Exercise prompt: Please copy out the stretch of entries from the line containing "Click the A Mere Co brand field" through the end of the entries, keeping every line as it appears.

Stored dataset entries

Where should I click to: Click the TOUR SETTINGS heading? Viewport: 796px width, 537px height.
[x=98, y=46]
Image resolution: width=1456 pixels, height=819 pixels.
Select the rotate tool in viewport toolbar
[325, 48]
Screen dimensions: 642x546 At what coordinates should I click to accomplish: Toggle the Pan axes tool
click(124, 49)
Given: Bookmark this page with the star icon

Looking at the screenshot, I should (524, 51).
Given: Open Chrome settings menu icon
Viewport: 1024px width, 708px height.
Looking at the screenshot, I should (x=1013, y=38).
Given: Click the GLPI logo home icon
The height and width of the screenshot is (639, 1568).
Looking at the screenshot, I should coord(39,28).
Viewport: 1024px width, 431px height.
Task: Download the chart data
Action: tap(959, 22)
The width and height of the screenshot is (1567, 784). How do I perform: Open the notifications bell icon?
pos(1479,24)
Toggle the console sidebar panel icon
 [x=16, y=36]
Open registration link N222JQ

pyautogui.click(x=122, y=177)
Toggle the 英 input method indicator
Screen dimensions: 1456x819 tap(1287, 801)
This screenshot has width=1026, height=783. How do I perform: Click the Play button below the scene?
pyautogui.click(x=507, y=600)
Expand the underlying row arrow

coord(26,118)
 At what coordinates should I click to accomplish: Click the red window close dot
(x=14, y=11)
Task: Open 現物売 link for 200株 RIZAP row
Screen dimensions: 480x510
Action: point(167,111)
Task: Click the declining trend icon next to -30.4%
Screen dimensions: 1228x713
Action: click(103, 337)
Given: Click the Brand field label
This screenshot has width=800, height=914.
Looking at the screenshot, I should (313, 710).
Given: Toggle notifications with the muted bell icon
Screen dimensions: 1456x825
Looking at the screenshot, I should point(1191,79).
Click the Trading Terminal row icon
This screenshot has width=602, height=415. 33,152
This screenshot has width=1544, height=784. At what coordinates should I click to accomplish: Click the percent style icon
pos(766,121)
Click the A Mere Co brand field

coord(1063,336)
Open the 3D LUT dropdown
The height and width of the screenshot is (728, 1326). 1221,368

Exercise result:
Click the A Mere Co brand field

coord(1063,336)
Open the 3D LUT dropdown
The height and width of the screenshot is (728, 1326). 1221,368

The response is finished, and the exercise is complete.